Ada lagi berbentuk RAJAH yakni sebuah simbul rahasia yang tidak tampak oleh mata namun memiliki nilai energi yang sangat supra dan energi ini mampu digunakan untuk pembangkitan energi ( kundalinā ) dalam tubuh manusia, spirit pada sanggar pamujaan sampai kawasan wilayah hidup masyarakat.
Kekuatan yang tidak terlihat ini tidak akan mampu dilihat oleh orang biasa. Kekuatan energi rajah inilah rahasia terdalam seorang brahmana dimasa lalu, sehingga tidak seorangpun masyarakat biasa mampu menerobos dinding jnāna beliau.
Semua yang terlihat ini adalah wujud surat dan gambar saja.

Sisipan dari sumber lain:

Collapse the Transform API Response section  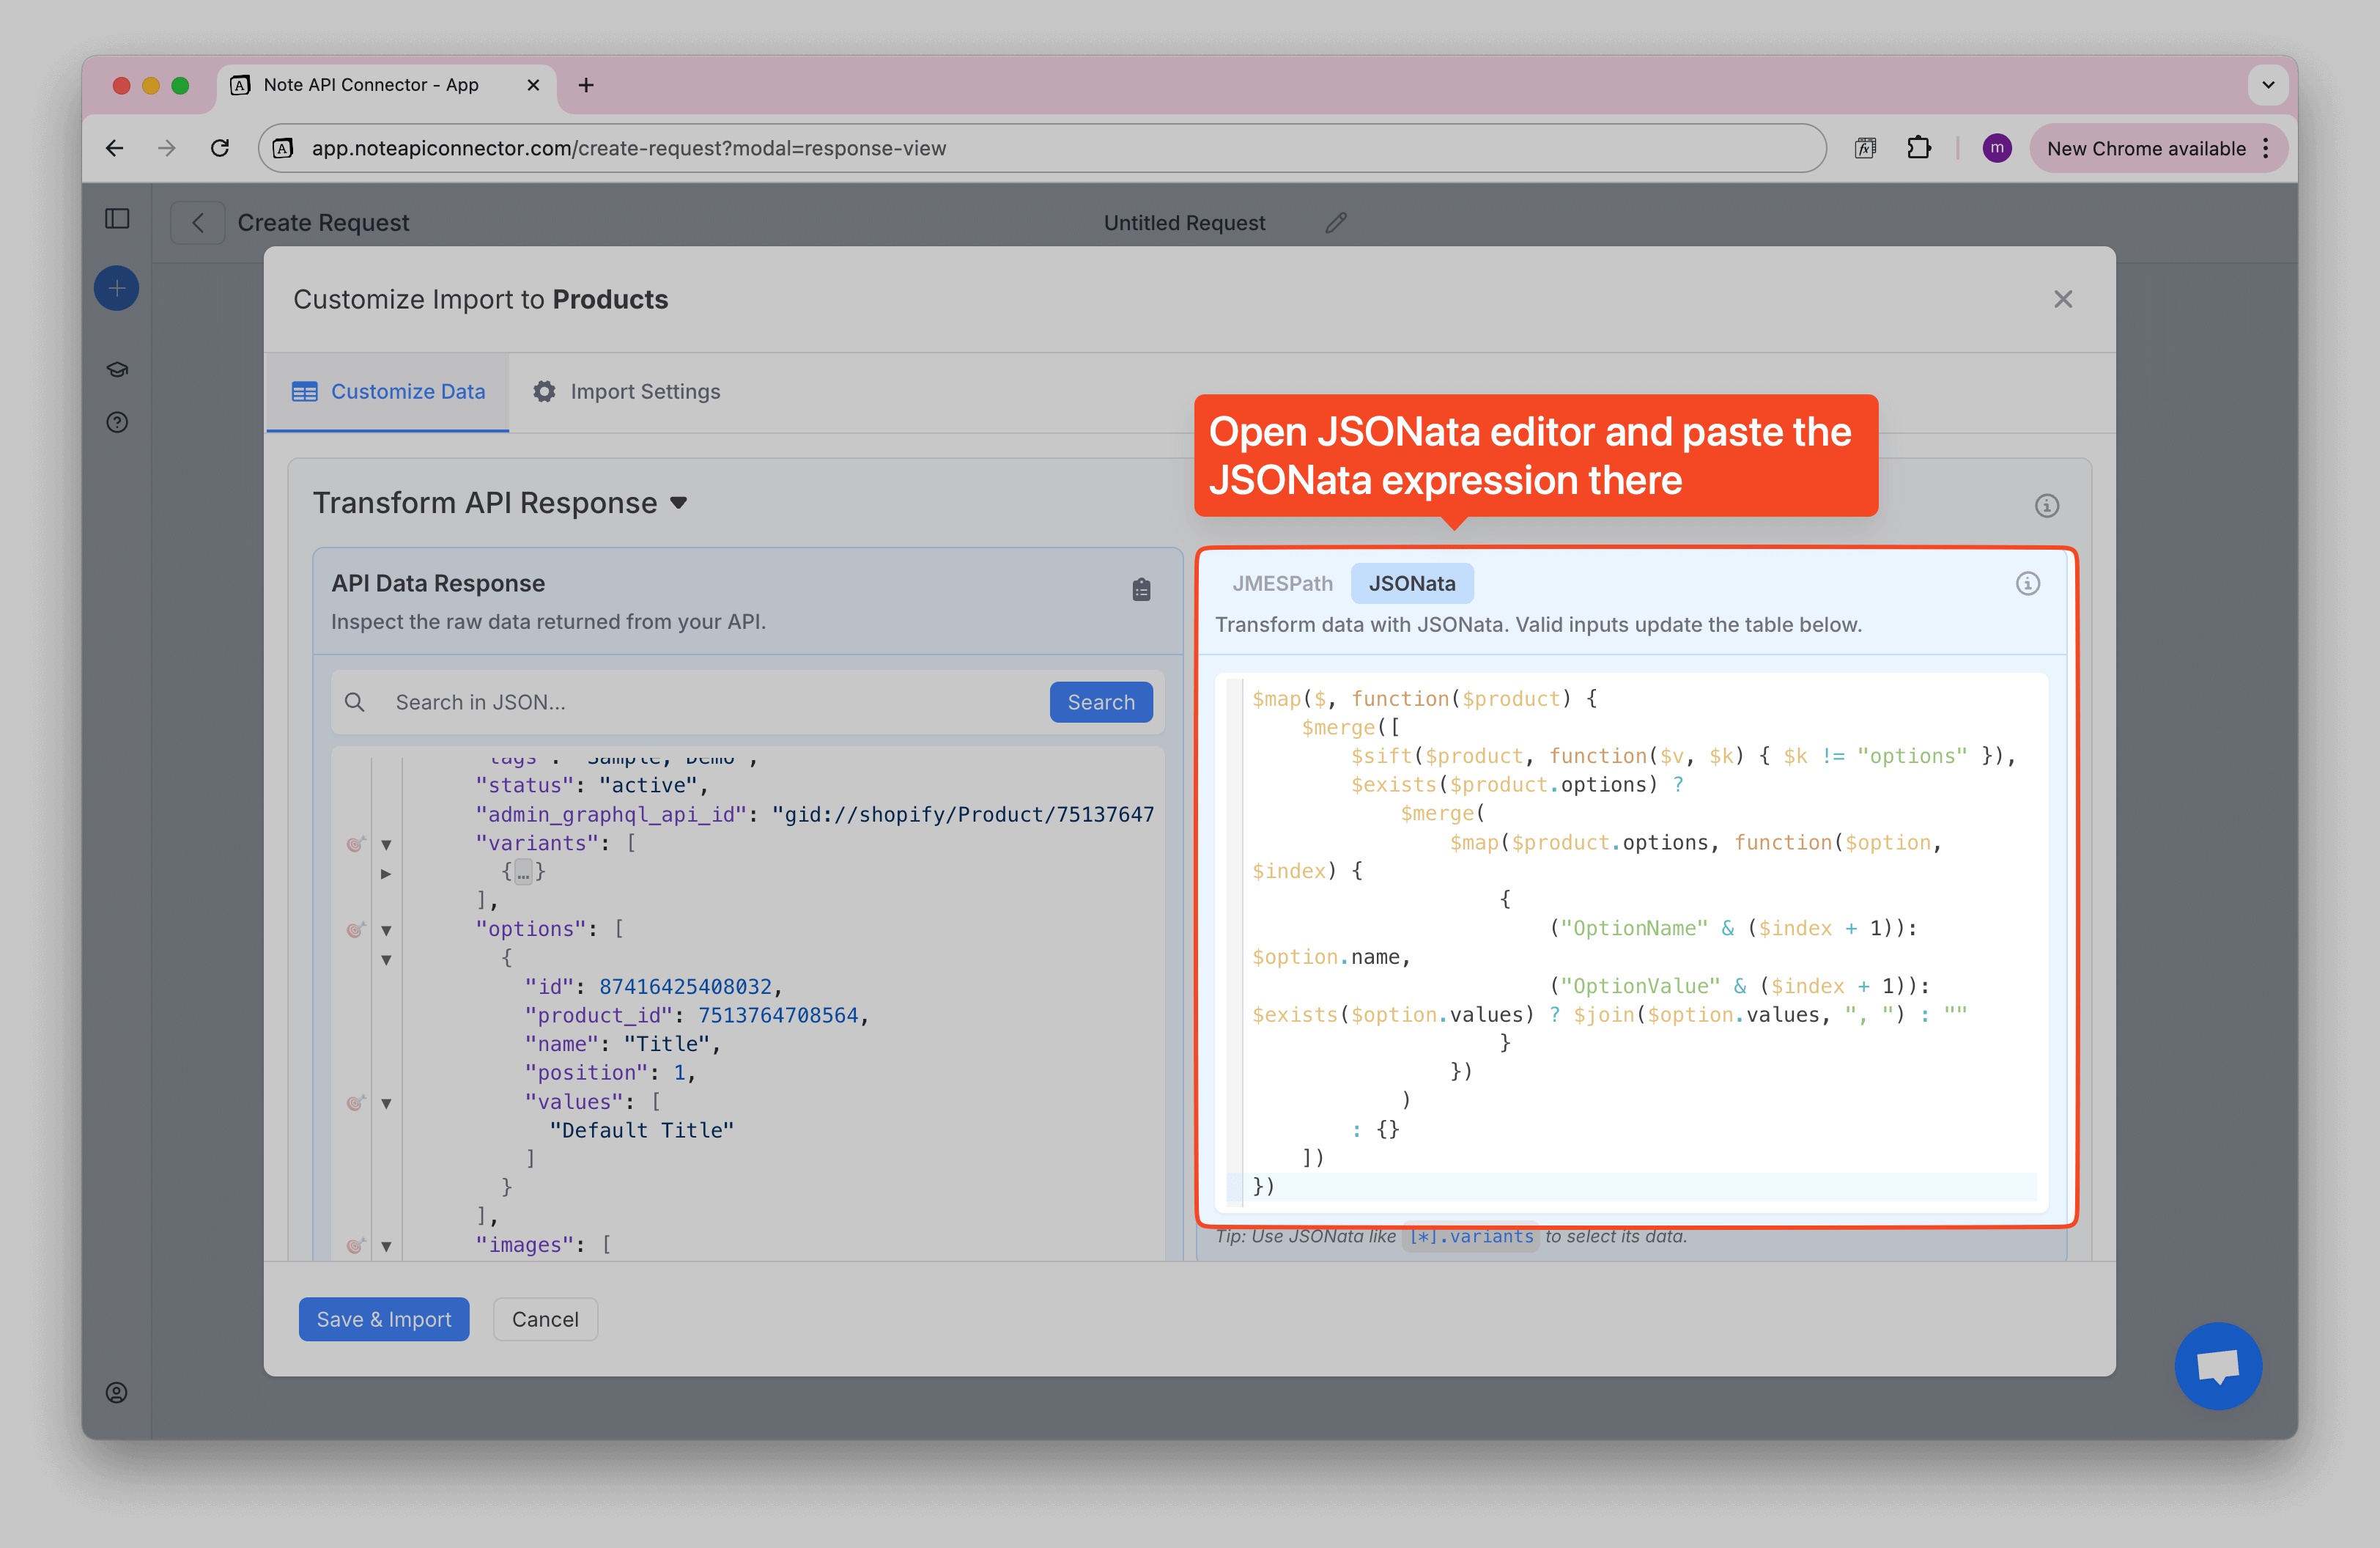tap(679, 503)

Namun jarang masyarakat yang mengetahui motif rajah yang diwujudkan melalui kultivasi atau inisiasi pada praktisi kasunyataan [ para reshi ] yang dipakai untuk alat berspiritual dengan sempurna.
Wujud rajah ini memang sangat dirahasiakan dan bahkan jarang dibahas didepan umum, karena diwajibkan mendapatkan dengan proses guron aguron, tidak segampang mendapatkan pada praktisi pintar, bahkan jangan sampai membeli hal seperti ini, tidak baik buat yang menjual, juga sangat hina bagi yang membelinya.
Veda adalah bahasa misteri atau rahasia sebetulnya, namun leluhur memformulasi dan mewujudkannya pada proses belajar mengajar di sanggar dengan bahasa linguistik agar masyarakat bisa memahami dengan hanya sebagai praktisi yoga standar saja, namun kalau memiliki kemauan pada tingkat madhya dan sunya alangkah bagusnya.